§ **WHAT NEEDS TO BE DONE**: When the line containing "Open the hamburger menu on Chron" is found in the data below, copy it and each line after it through the line containing "Image resolution: width=706", exactly and with no others.

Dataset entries
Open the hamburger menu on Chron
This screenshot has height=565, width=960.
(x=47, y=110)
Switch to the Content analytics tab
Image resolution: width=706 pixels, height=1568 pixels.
...
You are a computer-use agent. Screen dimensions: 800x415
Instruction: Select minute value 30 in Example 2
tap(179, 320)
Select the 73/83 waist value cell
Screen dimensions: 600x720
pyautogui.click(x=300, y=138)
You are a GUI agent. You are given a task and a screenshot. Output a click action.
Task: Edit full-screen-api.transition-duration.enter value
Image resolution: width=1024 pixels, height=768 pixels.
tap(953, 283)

§ **EXERCISE RESPONSE**:
Open the hamburger menu on Chron
This screenshot has height=565, width=960.
(x=47, y=110)
Switch to the Content analytics tab
Image resolution: width=706 pixels, height=1568 pixels.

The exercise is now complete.